There’s a window closing in cloud security right now, and most organisations don’t know it exists.

Daniel Miessler calls it the Articulation Gap — the distance between what security experts know and what’s been documented.¹ Right now, the majority of cloud incident response expertise sits locked inside the heads of a small number of practitioners. It hasn’t been translated into detection libraries, response playbooks, or policy-as-code. It’s tacit knowledge.

That’s about to change.

Every time an expert documents a detection pattern, writes a containment playbook, or publishes a response procedure, that knowledge gets absorbed into the tools and platforms used by everyone else — permanently. Miessler calls it a ratchet. It only turns one way.

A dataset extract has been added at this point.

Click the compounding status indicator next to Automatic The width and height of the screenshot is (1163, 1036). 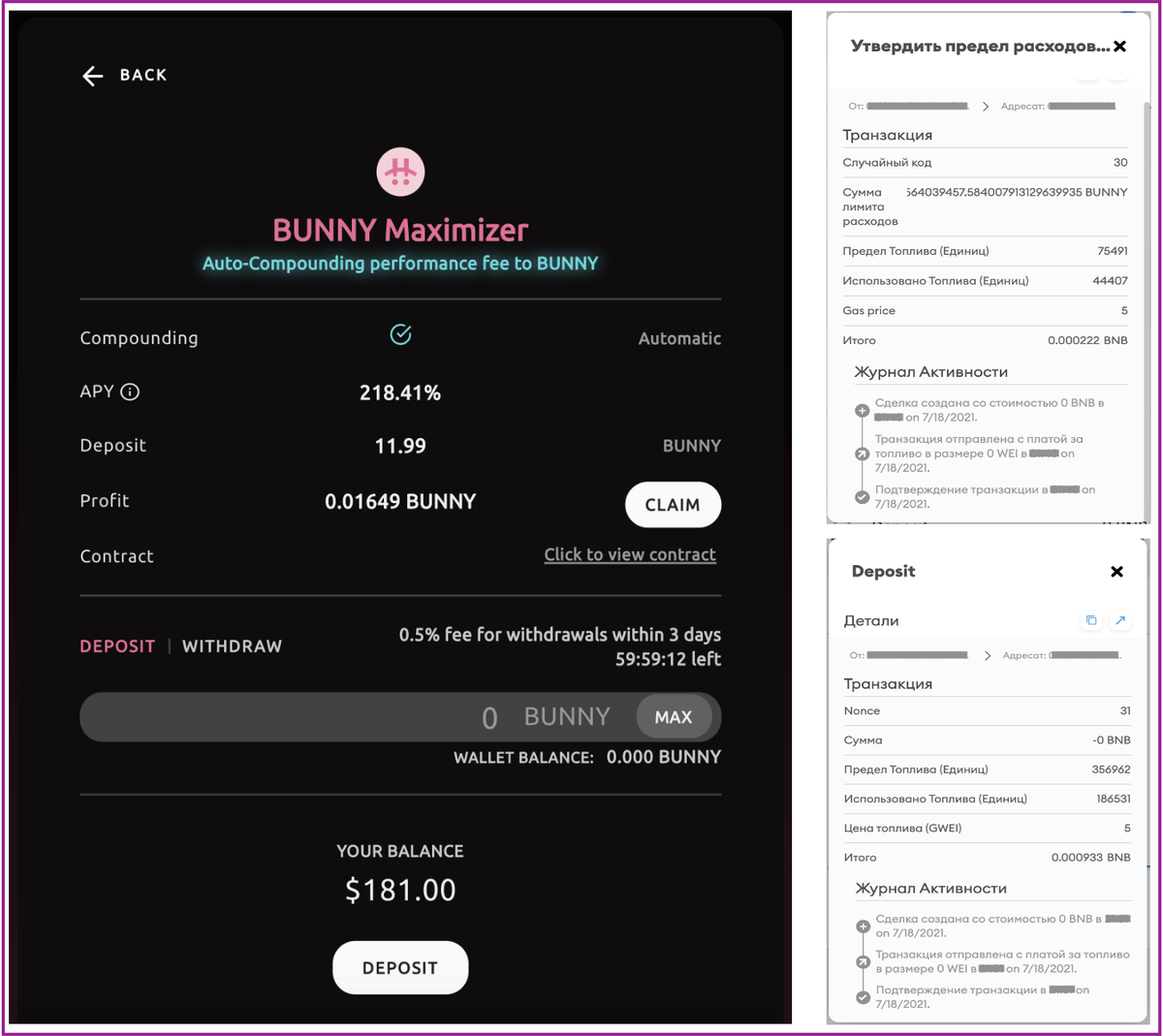pos(400,333)
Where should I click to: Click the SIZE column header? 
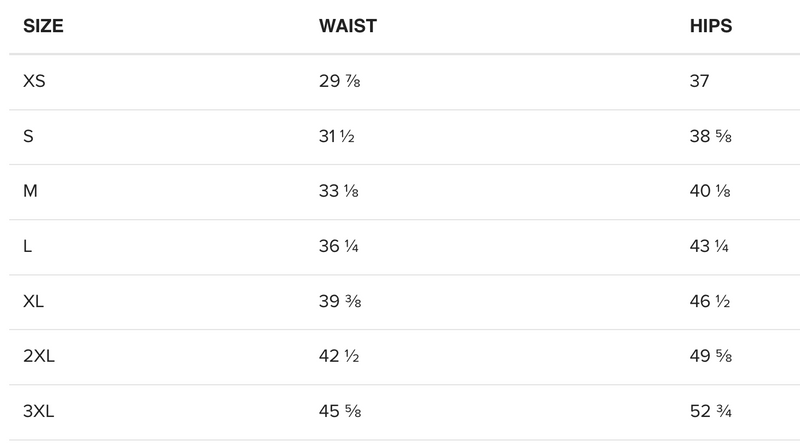click(x=45, y=26)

Commodity tooling is racing to capture this expertise. The SIEM vendors, the cloud security platforms, the managed detection providers — all of them are translating what practitioners know into their products. When they succeed, the expertise advantage disappears.

Mandiant’s M-Trends 2026 report puts a number on what this gap costs in the real world: 14-day global median dwell time — 26 days if you’re relying on an external party to tell you you’ve been compromised.² In cloud environments, 59% of compromises result in data theft. The gap between what attackers can do and what organisations can detect isn’t a tooling problem. It’s an articulation problem.

At AWS, we’ve spent years translating frontline incident response experience into documented detections, pre-authorised response procedures, and policy baselines that make authorisation decisions machine-enforceable and auditable. That’s the expertise ratchet working in your favour instead of against you.

The window is narrowing. The ratchet is turning.